- **Texto fornecido**
+===+

Aliás, a jurisprudência do Supremo Tribunal de Justiça, tem-se orientado no
sentido de negar aos sócios legitimidade para se constituírem assistentes nos
processos em que a ofendida é a sociedade – Ac. STJ, de 20 de Janeiro de 1998,
Col. Jur., Ano VI, Tomo I – 1998, pag. 164.
De facto, sendo a sociedade pessoa jurídica distinta dos sócios, os seus
interesses, designadamente patrimoniais são diferentes dos interesses dos sócios
individualmente considerados de forma que a afectação daqueles só de forma
mediata e indirecta poderão constituir prejuízo para estes.
Ora, estando em causa um alegado crime [d]e infidelidade administrativa
relativamente a interesses patrimoniais de sociedade, é o património desta o bem
jurídico tutelado pela incriminação e, como tal, será esta a titular do
interesse imediata e directamente tutelado pela norma incriminadora.

+===+

- **Instrução escrita 1**
Transcreva do texto sobre a legitimidade dos sócios o trecho que abre com as palavras "De facto, sendo" e fecha com "prejuízo para estes.".
- **Instrução escrita 2**
Dê seguimento ao texto sobre a legitimidade dos sócios, começando logo após a última frase apresentada.

Registos de um conjunto de dados
+===+

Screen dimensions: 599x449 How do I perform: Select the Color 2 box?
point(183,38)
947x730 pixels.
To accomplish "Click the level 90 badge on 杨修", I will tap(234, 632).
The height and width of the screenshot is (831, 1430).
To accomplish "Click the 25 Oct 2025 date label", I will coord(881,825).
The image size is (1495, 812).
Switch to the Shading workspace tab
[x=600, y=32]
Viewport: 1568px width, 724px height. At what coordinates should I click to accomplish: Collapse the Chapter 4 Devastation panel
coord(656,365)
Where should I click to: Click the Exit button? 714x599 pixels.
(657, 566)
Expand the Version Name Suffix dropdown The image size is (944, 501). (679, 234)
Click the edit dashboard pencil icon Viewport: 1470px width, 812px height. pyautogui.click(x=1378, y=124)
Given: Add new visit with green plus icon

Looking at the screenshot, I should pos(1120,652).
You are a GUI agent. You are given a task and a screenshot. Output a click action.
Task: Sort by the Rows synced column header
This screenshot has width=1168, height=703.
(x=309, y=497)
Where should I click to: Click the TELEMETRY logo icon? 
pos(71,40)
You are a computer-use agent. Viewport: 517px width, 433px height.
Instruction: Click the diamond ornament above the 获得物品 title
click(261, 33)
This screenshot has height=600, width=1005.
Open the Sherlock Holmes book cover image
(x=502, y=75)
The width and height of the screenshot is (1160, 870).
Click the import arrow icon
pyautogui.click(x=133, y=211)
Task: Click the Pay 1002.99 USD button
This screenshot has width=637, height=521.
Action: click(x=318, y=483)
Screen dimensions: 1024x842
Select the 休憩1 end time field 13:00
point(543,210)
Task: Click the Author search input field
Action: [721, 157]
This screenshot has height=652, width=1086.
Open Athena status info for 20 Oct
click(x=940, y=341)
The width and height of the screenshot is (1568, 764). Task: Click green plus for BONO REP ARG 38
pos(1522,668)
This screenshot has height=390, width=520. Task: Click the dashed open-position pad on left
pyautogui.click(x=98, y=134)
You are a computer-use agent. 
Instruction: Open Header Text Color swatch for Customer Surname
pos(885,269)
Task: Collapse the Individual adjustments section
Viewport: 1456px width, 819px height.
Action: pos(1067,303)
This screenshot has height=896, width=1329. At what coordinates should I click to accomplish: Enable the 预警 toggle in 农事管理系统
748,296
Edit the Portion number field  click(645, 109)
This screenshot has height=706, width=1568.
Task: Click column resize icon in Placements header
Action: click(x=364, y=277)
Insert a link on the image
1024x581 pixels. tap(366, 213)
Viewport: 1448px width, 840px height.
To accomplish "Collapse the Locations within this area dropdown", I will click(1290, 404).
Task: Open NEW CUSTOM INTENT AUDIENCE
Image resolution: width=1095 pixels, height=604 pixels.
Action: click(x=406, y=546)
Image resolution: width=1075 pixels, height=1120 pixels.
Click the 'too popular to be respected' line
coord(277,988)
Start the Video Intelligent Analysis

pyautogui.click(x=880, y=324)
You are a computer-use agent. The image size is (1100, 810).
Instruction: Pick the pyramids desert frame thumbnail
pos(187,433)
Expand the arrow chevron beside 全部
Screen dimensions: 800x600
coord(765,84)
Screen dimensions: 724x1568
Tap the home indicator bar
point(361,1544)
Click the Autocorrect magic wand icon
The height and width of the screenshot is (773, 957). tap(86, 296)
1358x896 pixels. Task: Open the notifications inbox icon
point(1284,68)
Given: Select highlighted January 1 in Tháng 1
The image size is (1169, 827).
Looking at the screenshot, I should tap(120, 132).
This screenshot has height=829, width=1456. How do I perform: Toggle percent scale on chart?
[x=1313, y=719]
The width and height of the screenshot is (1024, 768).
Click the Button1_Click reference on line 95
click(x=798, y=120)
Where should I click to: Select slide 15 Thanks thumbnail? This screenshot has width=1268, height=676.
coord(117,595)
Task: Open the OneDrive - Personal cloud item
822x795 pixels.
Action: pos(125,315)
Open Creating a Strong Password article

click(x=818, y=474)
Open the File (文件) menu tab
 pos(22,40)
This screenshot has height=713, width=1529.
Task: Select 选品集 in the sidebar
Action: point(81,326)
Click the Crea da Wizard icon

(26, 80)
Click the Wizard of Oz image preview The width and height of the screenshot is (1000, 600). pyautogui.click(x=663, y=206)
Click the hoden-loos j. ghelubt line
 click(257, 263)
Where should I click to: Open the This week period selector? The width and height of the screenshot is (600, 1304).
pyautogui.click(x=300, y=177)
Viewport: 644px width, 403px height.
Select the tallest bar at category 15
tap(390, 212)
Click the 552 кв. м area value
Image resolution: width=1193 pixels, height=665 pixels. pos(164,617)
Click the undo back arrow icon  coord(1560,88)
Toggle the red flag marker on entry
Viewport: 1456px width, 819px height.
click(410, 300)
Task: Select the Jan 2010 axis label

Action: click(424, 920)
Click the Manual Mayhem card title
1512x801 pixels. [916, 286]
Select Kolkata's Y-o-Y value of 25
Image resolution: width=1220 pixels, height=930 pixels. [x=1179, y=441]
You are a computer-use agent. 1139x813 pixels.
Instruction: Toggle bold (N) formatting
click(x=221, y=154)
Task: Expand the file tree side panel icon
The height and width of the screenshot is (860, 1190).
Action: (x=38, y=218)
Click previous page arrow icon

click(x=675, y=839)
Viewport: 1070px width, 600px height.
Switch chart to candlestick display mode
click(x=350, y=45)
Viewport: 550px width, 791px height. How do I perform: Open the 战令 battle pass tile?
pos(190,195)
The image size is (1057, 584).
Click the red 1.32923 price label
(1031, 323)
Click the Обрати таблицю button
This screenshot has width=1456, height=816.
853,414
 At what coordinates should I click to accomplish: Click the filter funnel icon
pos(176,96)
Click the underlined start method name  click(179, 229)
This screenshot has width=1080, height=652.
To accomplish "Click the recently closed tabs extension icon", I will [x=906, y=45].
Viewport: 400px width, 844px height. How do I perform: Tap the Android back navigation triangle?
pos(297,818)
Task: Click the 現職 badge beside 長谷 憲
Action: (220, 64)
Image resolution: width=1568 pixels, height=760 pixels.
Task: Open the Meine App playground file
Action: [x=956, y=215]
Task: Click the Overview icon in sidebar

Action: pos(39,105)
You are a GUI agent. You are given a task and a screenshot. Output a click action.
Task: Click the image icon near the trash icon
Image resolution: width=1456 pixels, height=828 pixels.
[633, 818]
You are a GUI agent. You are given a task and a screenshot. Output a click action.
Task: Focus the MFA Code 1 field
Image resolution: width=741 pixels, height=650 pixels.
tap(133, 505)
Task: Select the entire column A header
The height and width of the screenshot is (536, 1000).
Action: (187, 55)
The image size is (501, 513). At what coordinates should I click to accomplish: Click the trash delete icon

+===+

- **Resposta escrita 1**
De facto, sendo a sociedade pessoa jurídica distinta dos sócios, os seus
interesses, designadamente patrimoniais são diferentes dos interesses dos sócios
individualmente considerados de forma que a afectação daqueles só de forma
mediata e indirecta poderão constituir prejuízo para estes.

- **Resposta escrita 2**
É certo que no caso de infidelidade administrativa relativamente a sociedade,
qualquer dos sócios da sociedade em causa poderá ter sofrido danos da actuação
do arguido, podendo defender-se que a confiança depositada no agente pelos
sujeitos passivos do crime é também tutelada pela norma incriminadora, na medida
em que esta valora expressamente esta situação ao acrescentar ao tipo a quebra
dessa confiança depositada naquele que, por lei ou por acto jurídico, ficou
encarregue de dispor dos interesses patrimoniais alheios causando[-]lhes
intencionalmente prejuízo importante com grave violação dos seus deveres.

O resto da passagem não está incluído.